The Summer Olympic Games kick off today in Rio de Janeiro, bringing people and nations together through sport. On 4th August, a day before the grand opening ceremony, another important event was also held in Rio in the side-lines of the Olympics, which was to have paved the way for progress and prosperity for all individuals and nations alike. Who could better understand the importance of good nutrition to promote health, stamina, and potential, than Olympic athletes?

In 2013, The UK hosted the Nutrition for Growth summit in London. This was instrumental in bringing much needed attention to the neglected issue of malnutrition and raise much needed resources to tackle the issue. At this summit, the baton passed from the UK to Brazil to host the next one in Rio, to ‘review progress and make additional commitments’.

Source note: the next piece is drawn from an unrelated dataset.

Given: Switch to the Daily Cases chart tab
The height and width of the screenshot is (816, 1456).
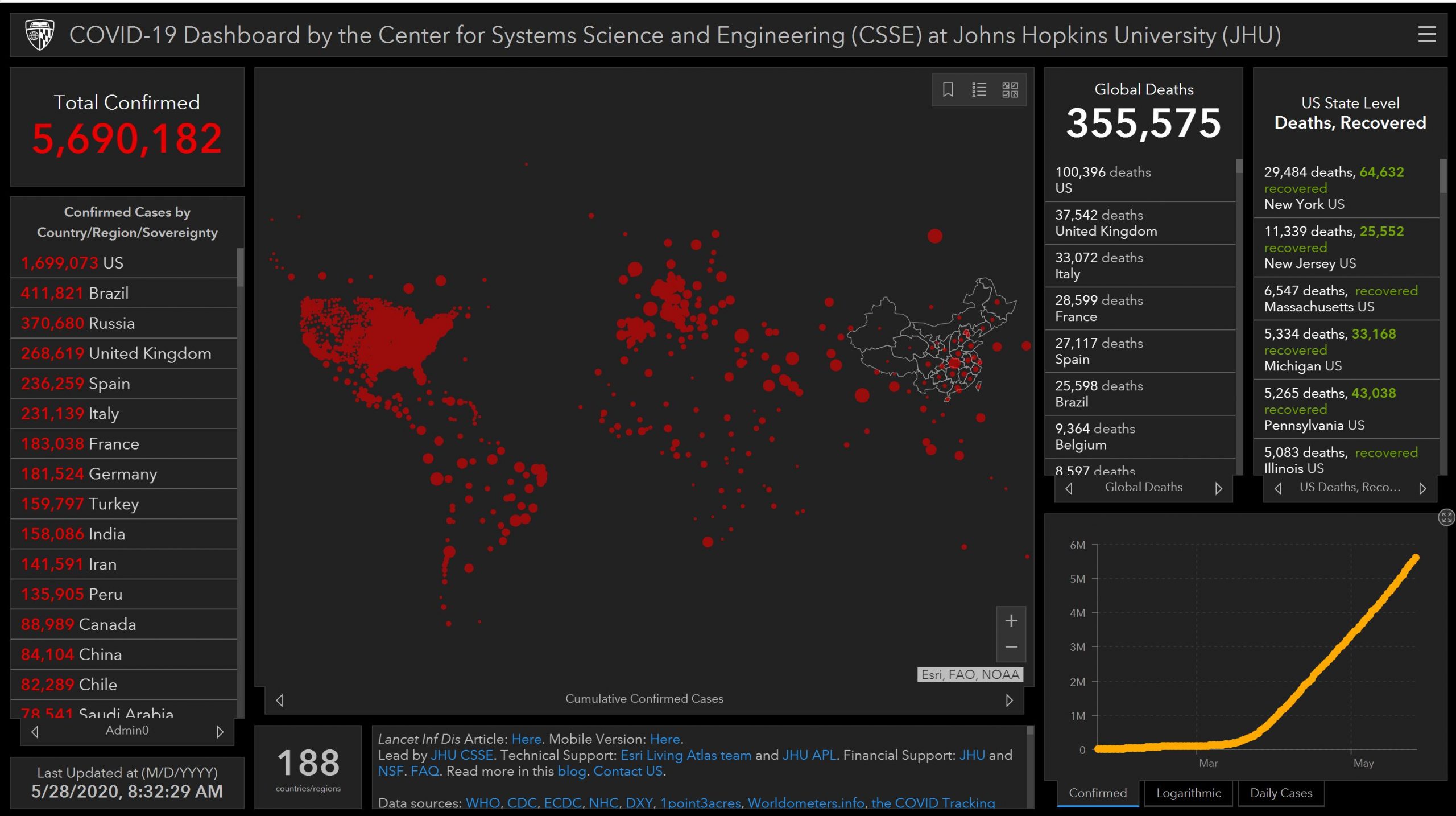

The Rio Nutrition for growth ‘media event’ is over now, but no financial commitments were made, nor was there an announcement of a summit in the future for new pledges to be made. This reflects a lack of political will and commitment to tackling malnutrition, which will have devastating consequences for millions of the worlds poorest people. Time is of the essence here because malnutrition underlies around 3 million child deaths every year; over 8000 children every day.

 The economic losses of malnutrition are colossal. As a global community, we lose an estimated US$ 3.5 trillion annually. Despite such clear economic benefits, donors and governments spend just over 1% of their aid and national budgets respectively on efforts to tackle malnutrition. It’s not that we do not know what works – the Lancet has released ample evidence on solutions with the greatest impact on reducing malnutrition in vulnerable groups.

Good nutrition helps children achieve their potential throughout their lives. 

‘Ending malnutrition in all its forms’ is also a goal we have now enshrined within the Sustainable Development Agenda. Costings led by the World Bank, Results for Development, and 1000 Days estimated that an additional US$ 7 billion/year over the next ten years is needed to achieve the World Health Assembly targets to reduce rates of stunting, wasting, anaemia, low birthweight, childhood overweight, and improve breastfeeding. At current levels of investment (only around US$ 4 billion annually ) our efforts simply don’t match the ambition of the targets we have set ourselves. In 2008, the Copenhagen consensus think tank identified tackling malnutrition as a key global development priority. Now in 2016, they have reinforced tackling childhood malnutrition as one of the critical and high-impact areas to further progress on the SDGs.

As the excitement of the Olympics games rises and fades, let’s not forget to keep up the momentum for Nutrition for Growth. After all, good nutrition lays the foundation for everything a child can do or be – including becoming an Olympic champion. A pledging Nutrition for Growth summit in 2017 (if not sooner) would be the right opportunity for donors and governments alike to demonstrate their commitment to this important issue. Let’s not wait for the Olympics in Japan in 2020, for each day lost is taking us further away from our goal, and is just too precious for the thousands of children fighting for a healthy life.